Source records -
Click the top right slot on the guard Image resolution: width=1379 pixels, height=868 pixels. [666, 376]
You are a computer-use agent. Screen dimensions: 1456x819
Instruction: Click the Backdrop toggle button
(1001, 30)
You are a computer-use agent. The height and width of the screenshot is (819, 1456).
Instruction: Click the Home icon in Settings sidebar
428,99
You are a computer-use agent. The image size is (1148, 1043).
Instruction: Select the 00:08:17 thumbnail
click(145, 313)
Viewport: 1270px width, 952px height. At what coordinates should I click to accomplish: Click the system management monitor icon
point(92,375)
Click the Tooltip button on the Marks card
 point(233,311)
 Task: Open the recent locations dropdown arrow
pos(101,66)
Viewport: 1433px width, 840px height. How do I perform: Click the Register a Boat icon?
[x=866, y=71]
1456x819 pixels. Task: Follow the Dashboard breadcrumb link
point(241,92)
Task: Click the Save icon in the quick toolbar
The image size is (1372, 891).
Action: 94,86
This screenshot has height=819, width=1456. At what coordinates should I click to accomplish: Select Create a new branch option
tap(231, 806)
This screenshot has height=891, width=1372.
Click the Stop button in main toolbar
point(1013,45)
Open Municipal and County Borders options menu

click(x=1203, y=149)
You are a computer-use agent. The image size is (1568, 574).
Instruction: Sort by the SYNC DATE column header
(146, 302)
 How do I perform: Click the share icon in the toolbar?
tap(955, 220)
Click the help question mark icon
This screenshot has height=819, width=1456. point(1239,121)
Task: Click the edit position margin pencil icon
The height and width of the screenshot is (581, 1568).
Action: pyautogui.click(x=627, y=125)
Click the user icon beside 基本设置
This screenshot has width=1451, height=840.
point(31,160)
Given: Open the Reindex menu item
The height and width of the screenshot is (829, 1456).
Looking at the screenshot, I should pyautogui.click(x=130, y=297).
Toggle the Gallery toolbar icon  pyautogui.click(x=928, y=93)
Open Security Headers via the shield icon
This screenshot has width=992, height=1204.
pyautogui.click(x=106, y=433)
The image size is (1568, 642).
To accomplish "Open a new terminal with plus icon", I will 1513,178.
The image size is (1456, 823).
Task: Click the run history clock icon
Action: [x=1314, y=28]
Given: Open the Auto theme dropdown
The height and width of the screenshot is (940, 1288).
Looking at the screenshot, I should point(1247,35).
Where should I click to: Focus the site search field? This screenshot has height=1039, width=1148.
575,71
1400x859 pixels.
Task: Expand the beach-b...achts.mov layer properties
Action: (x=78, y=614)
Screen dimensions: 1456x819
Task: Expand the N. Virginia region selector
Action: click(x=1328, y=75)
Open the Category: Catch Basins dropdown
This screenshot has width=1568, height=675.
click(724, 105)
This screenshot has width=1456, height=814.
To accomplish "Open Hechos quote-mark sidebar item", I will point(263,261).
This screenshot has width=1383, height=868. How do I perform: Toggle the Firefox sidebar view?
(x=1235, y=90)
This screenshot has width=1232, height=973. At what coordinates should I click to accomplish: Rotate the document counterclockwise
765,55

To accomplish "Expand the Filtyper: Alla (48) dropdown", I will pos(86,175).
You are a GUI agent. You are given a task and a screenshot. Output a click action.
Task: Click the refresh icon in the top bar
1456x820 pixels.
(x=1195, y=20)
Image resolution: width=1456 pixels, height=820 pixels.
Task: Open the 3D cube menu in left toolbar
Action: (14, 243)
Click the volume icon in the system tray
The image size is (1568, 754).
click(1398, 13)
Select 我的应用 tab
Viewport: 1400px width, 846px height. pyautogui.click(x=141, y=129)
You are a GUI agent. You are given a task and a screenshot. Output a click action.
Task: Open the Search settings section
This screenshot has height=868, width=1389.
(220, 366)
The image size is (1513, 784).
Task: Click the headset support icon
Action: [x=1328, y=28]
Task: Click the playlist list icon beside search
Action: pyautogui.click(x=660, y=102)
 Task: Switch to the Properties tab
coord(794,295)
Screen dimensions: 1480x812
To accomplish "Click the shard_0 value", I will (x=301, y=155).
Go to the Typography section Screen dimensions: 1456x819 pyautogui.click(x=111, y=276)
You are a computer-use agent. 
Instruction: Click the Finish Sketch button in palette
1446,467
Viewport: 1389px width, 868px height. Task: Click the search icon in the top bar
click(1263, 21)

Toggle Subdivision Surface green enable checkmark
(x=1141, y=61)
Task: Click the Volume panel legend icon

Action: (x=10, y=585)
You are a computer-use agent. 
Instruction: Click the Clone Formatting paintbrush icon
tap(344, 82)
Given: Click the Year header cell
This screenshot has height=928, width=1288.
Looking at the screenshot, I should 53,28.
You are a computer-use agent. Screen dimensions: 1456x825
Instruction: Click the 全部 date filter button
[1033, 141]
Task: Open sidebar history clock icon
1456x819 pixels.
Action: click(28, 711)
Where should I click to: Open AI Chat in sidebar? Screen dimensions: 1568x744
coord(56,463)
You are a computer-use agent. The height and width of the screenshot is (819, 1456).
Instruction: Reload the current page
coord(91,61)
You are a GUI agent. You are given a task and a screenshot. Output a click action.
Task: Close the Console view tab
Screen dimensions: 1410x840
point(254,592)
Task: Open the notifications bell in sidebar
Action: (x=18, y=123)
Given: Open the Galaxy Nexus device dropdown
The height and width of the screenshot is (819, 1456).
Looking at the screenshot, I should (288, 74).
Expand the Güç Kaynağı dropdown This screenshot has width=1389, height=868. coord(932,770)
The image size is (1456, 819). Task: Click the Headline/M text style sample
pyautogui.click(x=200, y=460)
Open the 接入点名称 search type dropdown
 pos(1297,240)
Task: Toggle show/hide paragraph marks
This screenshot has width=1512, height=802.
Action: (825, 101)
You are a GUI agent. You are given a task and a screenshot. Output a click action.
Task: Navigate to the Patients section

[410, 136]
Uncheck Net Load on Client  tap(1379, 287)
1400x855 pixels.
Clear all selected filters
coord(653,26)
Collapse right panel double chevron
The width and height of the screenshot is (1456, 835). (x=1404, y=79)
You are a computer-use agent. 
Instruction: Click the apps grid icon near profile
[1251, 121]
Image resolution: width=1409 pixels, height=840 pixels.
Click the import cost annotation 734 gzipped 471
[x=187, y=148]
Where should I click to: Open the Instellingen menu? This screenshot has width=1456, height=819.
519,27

Task instructions -
Write out the data above again, word for word.

Exercise result -
Click the top right slot on the guard Image resolution: width=1379 pixels, height=868 pixels. [666, 376]
You are a computer-use agent. Screen dimensions: 1456x819
Instruction: Click the Backdrop toggle button
(1001, 30)
You are a computer-use agent. The height and width of the screenshot is (819, 1456).
Instruction: Click the Home icon in Settings sidebar
428,99
You are a computer-use agent. The image size is (1148, 1043).
Instruction: Select the 00:08:17 thumbnail
click(145, 313)
Viewport: 1270px width, 952px height. At what coordinates should I click to accomplish: Click the system management monitor icon
point(92,375)
Click the Tooltip button on the Marks card
 point(233,311)
 Task: Open the recent locations dropdown arrow
pos(101,66)
Viewport: 1433px width, 840px height. How do I perform: Click the Register a Boat icon?
[x=866, y=71]
1456x819 pixels. Task: Follow the Dashboard breadcrumb link
point(241,92)
Task: Click the Save icon in the quick toolbar
The image size is (1372, 891).
Action: 94,86
This screenshot has height=819, width=1456. At what coordinates should I click to accomplish: Select Create a new branch option
tap(231, 806)
This screenshot has height=891, width=1372.
Click the Stop button in main toolbar
point(1013,45)
Open Municipal and County Borders options menu

click(x=1203, y=149)
You are a computer-use agent. The image size is (1568, 574).
Instruction: Sort by the SYNC DATE column header
(146, 302)
 How do I perform: Click the share icon in the toolbar?
tap(955, 220)
Click the help question mark icon
This screenshot has height=819, width=1456. point(1239,121)
Task: Click the edit position margin pencil icon
The height and width of the screenshot is (581, 1568).
Action: pyautogui.click(x=627, y=125)
Click the user icon beside 基本设置
This screenshot has width=1451, height=840.
point(31,160)
Given: Open the Reindex menu item
The height and width of the screenshot is (829, 1456).
Looking at the screenshot, I should pyautogui.click(x=130, y=297).
Toggle the Gallery toolbar icon  pyautogui.click(x=928, y=93)
Open Security Headers via the shield icon
This screenshot has width=992, height=1204.
pyautogui.click(x=106, y=433)
The image size is (1568, 642).
To accomplish "Open a new terminal with plus icon", I will 1513,178.
The image size is (1456, 823).
Task: Click the run history clock icon
Action: [x=1314, y=28]
Given: Open the Auto theme dropdown
The height and width of the screenshot is (940, 1288).
Looking at the screenshot, I should point(1247,35).
Where should I click to: Focus the site search field? This screenshot has height=1039, width=1148.
575,71
1400x859 pixels.
Task: Expand the beach-b...achts.mov layer properties
Action: (x=78, y=614)
Screen dimensions: 1456x819
Task: Expand the N. Virginia region selector
Action: click(x=1328, y=75)
Open the Category: Catch Basins dropdown
This screenshot has width=1568, height=675.
click(724, 105)
This screenshot has width=1456, height=814.
To accomplish "Open Hechos quote-mark sidebar item", I will point(263,261).
This screenshot has width=1383, height=868. How do I perform: Toggle the Firefox sidebar view?
(x=1235, y=90)
This screenshot has width=1232, height=973. At what coordinates should I click to accomplish: Rotate the document counterclockwise
765,55

To accomplish "Expand the Filtyper: Alla (48) dropdown", I will pos(86,175).
You are a GUI agent. You are given a task and a screenshot. Output a click action.
Task: Click the refresh icon in the top bar
1456x820 pixels.
(x=1195, y=20)
Image resolution: width=1456 pixels, height=820 pixels.
Task: Open the 3D cube menu in left toolbar
Action: (14, 243)
Click the volume icon in the system tray
The image size is (1568, 754).
click(1398, 13)
Select 我的应用 tab
Viewport: 1400px width, 846px height. pyautogui.click(x=141, y=129)
You are a GUI agent. You are given a task and a screenshot. Output a click action.
Task: Open the Search settings section
This screenshot has height=868, width=1389.
(220, 366)
The image size is (1513, 784).
Task: Click the headset support icon
Action: [x=1328, y=28]
Task: Click the playlist list icon beside search
Action: pyautogui.click(x=660, y=102)
 Task: Switch to the Properties tab
coord(794,295)
Screen dimensions: 1480x812
To accomplish "Click the shard_0 value", I will (x=301, y=155).
Go to the Typography section Screen dimensions: 1456x819 pyautogui.click(x=111, y=276)
You are a computer-use agent. 
Instruction: Click the Finish Sketch button in palette
1446,467
Viewport: 1389px width, 868px height. Task: Click the search icon in the top bar
click(1263, 21)

Toggle Subdivision Surface green enable checkmark
(x=1141, y=61)
Task: Click the Volume panel legend icon

Action: (x=10, y=585)
You are a computer-use agent. 
Instruction: Click the Clone Formatting paintbrush icon
tap(344, 82)
Given: Click the Year header cell
This screenshot has height=928, width=1288.
Looking at the screenshot, I should 53,28.
You are a computer-use agent. Screen dimensions: 1456x825
Instruction: Click the 全部 date filter button
[1033, 141]
Task: Open sidebar history clock icon
1456x819 pixels.
Action: click(28, 711)
Where should I click to: Open AI Chat in sidebar? Screen dimensions: 1568x744
coord(56,463)
You are a computer-use agent. The height and width of the screenshot is (819, 1456).
Instruction: Reload the current page
coord(91,61)
You are a GUI agent. You are given a task and a screenshot. Output a click action.
Task: Close the Console view tab
Screen dimensions: 1410x840
point(254,592)
Task: Open the notifications bell in sidebar
Action: (x=18, y=123)
Given: Open the Galaxy Nexus device dropdown
The height and width of the screenshot is (819, 1456).
Looking at the screenshot, I should (288, 74).
Expand the Güç Kaynağı dropdown This screenshot has width=1389, height=868. coord(932,770)
The image size is (1456, 819). Task: Click the Headline/M text style sample
pyautogui.click(x=200, y=460)
Open the 接入点名称 search type dropdown
 pos(1297,240)
Task: Toggle show/hide paragraph marks
This screenshot has width=1512, height=802.
Action: (825, 101)
You are a GUI agent. You are given a task and a screenshot. Output a click action.
Task: Navigate to the Patients section

[410, 136]
Uncheck Net Load on Client  tap(1379, 287)
1400x855 pixels.
Clear all selected filters
coord(653,26)
Collapse right panel double chevron
The width and height of the screenshot is (1456, 835). (x=1404, y=79)
You are a computer-use agent. 
Instruction: Click the apps grid icon near profile
[1251, 121]
Image resolution: width=1409 pixels, height=840 pixels.
Click the import cost annotation 734 gzipped 471
[x=187, y=148]
Where should I click to: Open the Instellingen menu? This screenshot has width=1456, height=819.
519,27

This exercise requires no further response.